For the last several years, tomatoes, kale, and other plants have
volunteered. The tomatoes seem to be hardier and sweeter every year.
I have tomatoes well into October, and when others have
been struck with blight, my plants are still green and thriving. I also
do the unthinkable, which is to cut up the trimmings from the tomato
plants and use it directly as mulch under the plants.
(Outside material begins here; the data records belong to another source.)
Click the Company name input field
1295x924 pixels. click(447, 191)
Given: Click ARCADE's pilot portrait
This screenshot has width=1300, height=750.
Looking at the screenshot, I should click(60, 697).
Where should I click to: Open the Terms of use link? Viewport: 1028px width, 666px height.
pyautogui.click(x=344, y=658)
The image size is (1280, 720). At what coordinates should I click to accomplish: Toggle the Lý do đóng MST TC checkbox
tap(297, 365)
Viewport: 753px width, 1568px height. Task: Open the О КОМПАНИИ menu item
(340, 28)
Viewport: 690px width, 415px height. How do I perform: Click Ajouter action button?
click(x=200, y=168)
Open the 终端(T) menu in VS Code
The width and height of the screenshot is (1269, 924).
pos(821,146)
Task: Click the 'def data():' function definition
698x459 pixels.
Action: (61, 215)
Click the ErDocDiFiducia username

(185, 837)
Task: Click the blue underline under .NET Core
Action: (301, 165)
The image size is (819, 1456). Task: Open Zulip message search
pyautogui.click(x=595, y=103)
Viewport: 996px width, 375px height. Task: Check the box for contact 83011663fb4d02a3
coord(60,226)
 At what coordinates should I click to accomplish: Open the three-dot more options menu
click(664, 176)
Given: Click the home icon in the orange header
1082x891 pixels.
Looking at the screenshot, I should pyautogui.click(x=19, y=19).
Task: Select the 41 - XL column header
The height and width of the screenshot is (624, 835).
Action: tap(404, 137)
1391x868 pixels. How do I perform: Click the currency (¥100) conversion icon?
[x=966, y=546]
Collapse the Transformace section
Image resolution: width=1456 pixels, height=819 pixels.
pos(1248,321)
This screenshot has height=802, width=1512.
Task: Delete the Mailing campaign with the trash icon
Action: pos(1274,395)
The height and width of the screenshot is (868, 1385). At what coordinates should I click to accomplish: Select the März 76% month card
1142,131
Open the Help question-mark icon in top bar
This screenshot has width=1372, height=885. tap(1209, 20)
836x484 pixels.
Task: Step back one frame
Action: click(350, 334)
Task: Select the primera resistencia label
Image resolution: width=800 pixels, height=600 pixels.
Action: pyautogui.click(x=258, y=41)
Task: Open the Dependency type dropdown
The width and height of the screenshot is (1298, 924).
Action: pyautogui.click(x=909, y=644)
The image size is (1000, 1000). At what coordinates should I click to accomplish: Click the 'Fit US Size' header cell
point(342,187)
Well fed soil solves a lot of problems.
On Fri, 15 Apr 2005, Diane Dodge wrote:
> Noreen and all,
> Noreen wrote:
> Should gardeners who have small field-style plots -- 10 x 10, 10 x 20, 20 x
> 30, etc.-- rotate crops each year? Some in our community of gardeners say
> "yes" and others "no". Is there a general guideline someone can point me to
> regarding this issue?
> Your help with this is appreciated.
> IMHO, some rotation is necessary, to prevent some of the previous year's
> diseases and soil dwelling pests from infecting your crops this year. The
> general rules: not to plant nightshades(tomatoes, potatoes, etc.) is the
> same spot for several years, since they are quite susceptible to the same
> diseases; ditto for brassica(cabbage, broccoli, radishes, etc.).
> Check out the following from the U. of Minnesota:
> And a simple garden map for the year makes really good sense!
> Happy Gardening,
> Diane Dodge, Minnesota Master Gardener
> P.S. ACGA Conference is being held in MINNESOTA this year! Y'all come!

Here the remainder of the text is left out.